The Public Library

A photographic essay

par Reine Bürki

Robert Dawson

Robert Dawson
Princeton Architectural Press (New York), 2014, 192 p., ill.
ISBN 978-1-61689-217-3 : 35 $ US

A Library Road Trip

Ce livre réunit des photos prises sur une période de dix-huit ans, dont l’ensemble compose un panorama des bibliothèques publiques américaines  1. Selon son auteur, le photographe Robert Dawson, il y a environ 17 000 public libraries aux États Unis, et ce livre en envisage la plus grande variété possible :énormes, minuscules, riches, pauvres, vieilles, récentes, hyper-connectées, isolées, ou même – parfois – abandonnées. Pourtant Robert Dawson a choisi de les considérer comme un tout en organisant son ouvrage non pas selon un découpage géographique, chronologique ou par typologie d’établissements, mais en les abordant plutôt comme une composante de la société américaine :« Libraries are local, but I chose to view this system as a whole. » Le titre de l’ouvrage formulé au singulier, The Public Library, traduit ce souci de la bibliothèque publique conçue tout d’abord en tant que telle, comme une institution, avant d’être déclinée dans la diversité et la multitude des équipements mis au service de cette idée. Au fil des pages, on découvre ainsi une pluralité de structures possibles, de combinaisons de fonctions et de services, d’aménagements et d’équipements à des degrés divers d’investissement humain, matériel, et financier… mais avec toujours une constante :la physicalité d’un lieu partagé qui garantit un accès gratuit des citoyens américains à l’information et qui défend l’importance de l’éducation.

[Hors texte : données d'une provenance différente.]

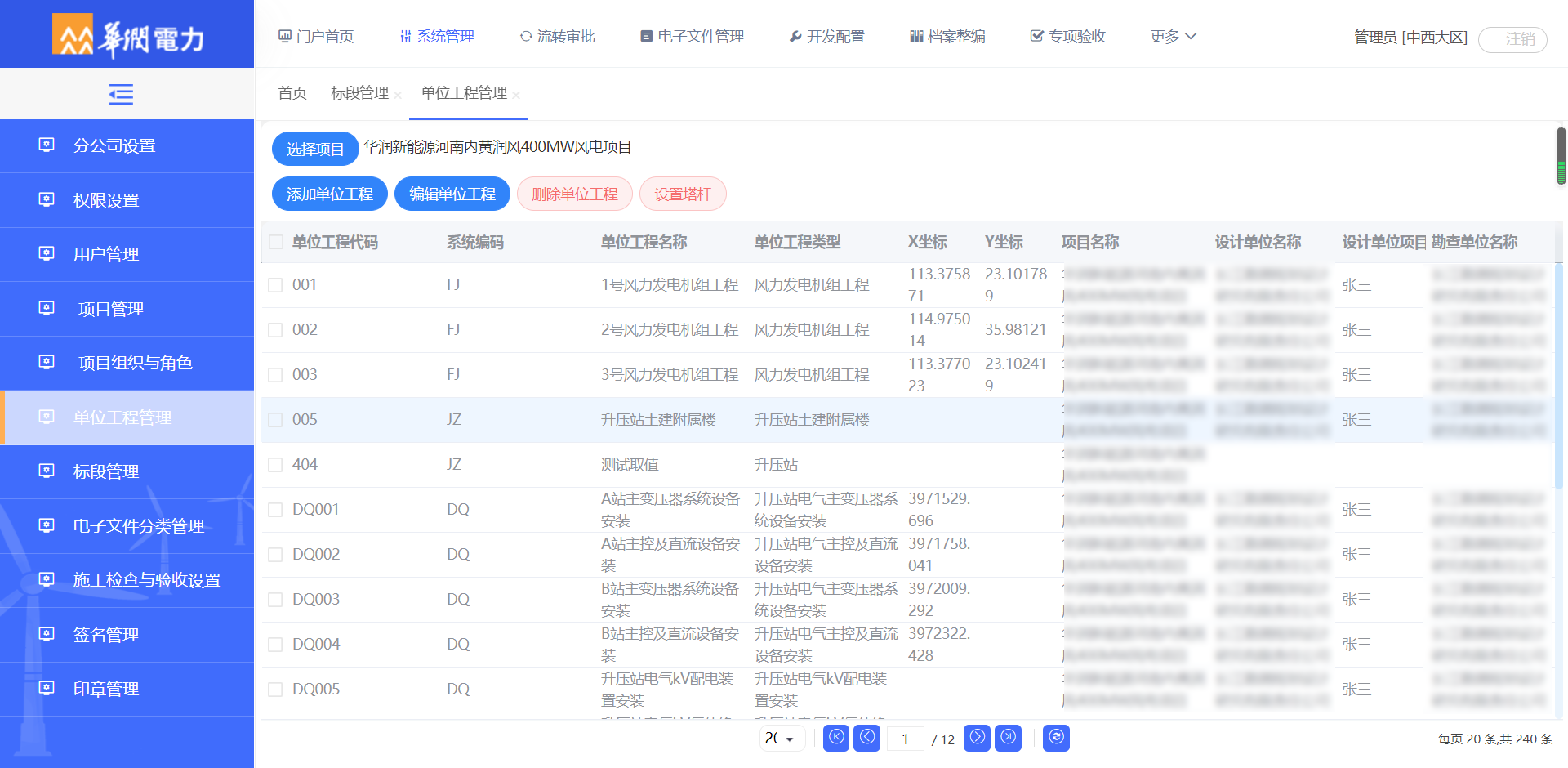
Task: Expand the 更多 menu in top navigation
Action: (x=1173, y=37)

La collecte photographique de Robert Dawson a commencé en 1994, tout d’abord sans idée précise, engrangeant ainsi au fil du chemin les clichés de plusieurs centaines de bibliothèques dans 47 États, que ce soit à l’occasion de déplacements personnels à travers le pays ou de reportages menés sur d’autres sujets. Le projet d’une démarche à l’échelle nationale prend véritablement corps en 2000, formalisé par un reportage photos à travers les États-Unis, avec en parallèle de cette aventure la constitution d’un carnet de bord illustré au jour le jour par des photos et des vidéos :le blog Library Road Trip 2.

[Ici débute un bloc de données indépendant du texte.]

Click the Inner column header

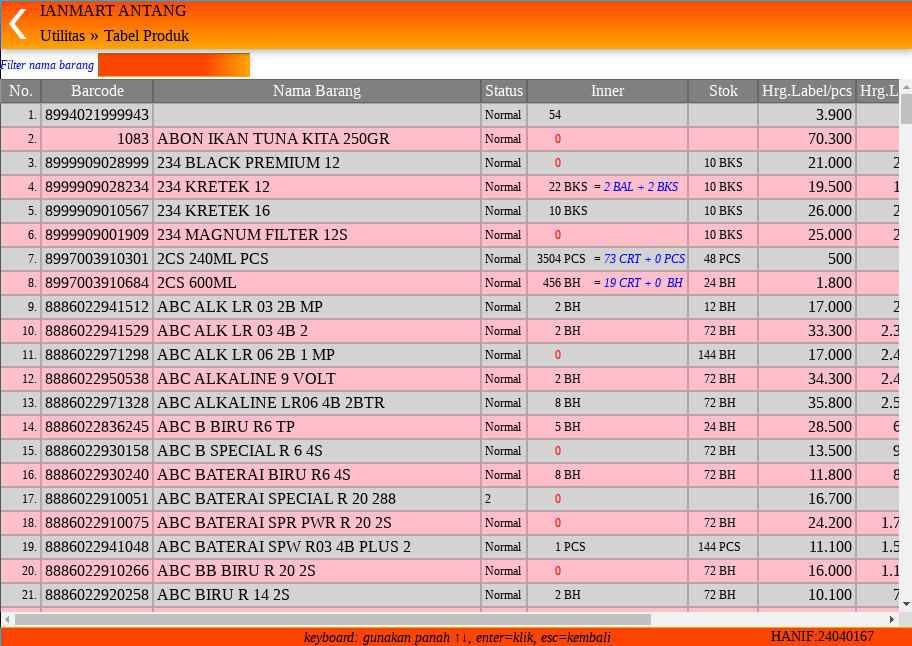pyautogui.click(x=607, y=91)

Dans une interview accordée à la NPR Books 3, Robert Dawson souligne qu’il n’a jamais eu le sentiment de photographier une « espèce en voie de disparition ». Sa démarche n’est à aucun moment passéiste, et comme le souligne l’ALA (American Library Association), les bibliothèques sont plus utiles que jamais. Elles sont une des rares institutions qui ne soit ni commerciale, ni religieuse, et dont les gens peuvent profiter gracieusement, évoluant avec son temps, se focalisant moins sur les livres et se tournant plus vers le public. Bien souvent, les bibliothèques publiques américaines témoignent également de ce qu’il y a de propre à un territoire, une sorte de lieu partagé de la mémoire locale.

Outlines and contents

Organisés en sept chapitres accompagnés de textes, et précédés pour chacun d’entre eux d’une introduction de Robert Dawson, ces topiques (économie, mémoire citoyenne et identité, architecture, villes et monde rural…) dessinent le maillage culturel et social dans lequel s’insèrent les bibliothèques, soulignant leur rôle dans la société américaine.

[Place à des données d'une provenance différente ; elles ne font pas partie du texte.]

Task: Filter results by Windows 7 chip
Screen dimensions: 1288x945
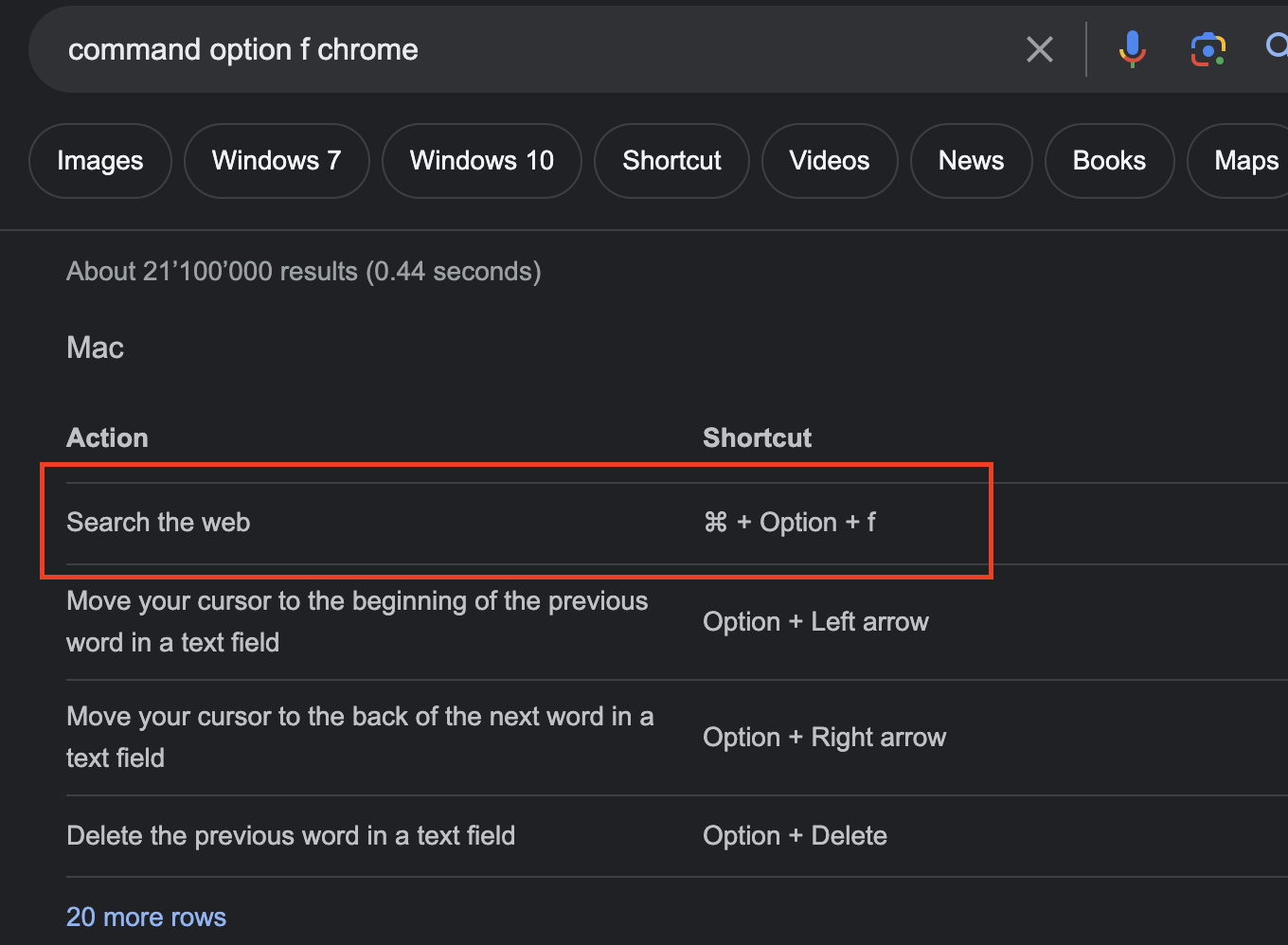Action: point(277,160)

Ce livre offre un tour d’horizon des bibliothèques à l’échelle du pays, en insistant notamment sur leur fonction émancipatrice :« What would we become as a nation without them ? » Robert Dawson revient sur l’origine du principe de la public library financée par la levée d’impôts, depuis celle de Peterborough (1833), et rappelle également le rôle important de mécènes comme Andrew Carnegie dans l’essor des bibliothèques publiques américaines au début du XXe siècle. Les légendes qui contextualisent les prises de vue – rapportant parfois une anecdote sur l’établissement, son histoire, son quotidien – donnent un sentiment de proximité au lecteur, invité à voir plus qu’un simple cliché photographique.

De chapitre en chapitre, on découvre ainsi un aperçu de la diversité matérielle et architecturale de ces établissements, et des réalités sociales, économiques et historiques dans lesquelles ils s’inscrivent :ainsi « la plus petite bibliothèque publique », construite en 1944 et aujourd’hui fermée, avec sa touchante façade en bois lambrissé assortie d’une petite pancarte « Public library » (Hartland Four Corners, Vermont), en regard de la monumentale construction de verre de la Seattle Central Library conçue par Rem Koolhaas en 2004, ou de la magnifique bibliothèque de Salt Lake City, Utah, érigée au pied des Wasatch Mountains. Citons également la bibliothèque érigée par des ex-esclaves à Allensworth dans le comté de Tulare (California), ou bien encore celle installée dans une zone commerciale – la Mockingbird Branch Library à Abilene (Texas) – qui partage son parking avec les enseignes Super Bingo et Family Dollar. Sans oublier la bibliothèque – désertée et abandonnée sous un soleil de plomb – de la petite ville minière de Jeffrey City dans le Wyoming, qui a perdu 95 pour cent de ses habitants lors des fermetures d’exploitations de minerai dans les années 1980…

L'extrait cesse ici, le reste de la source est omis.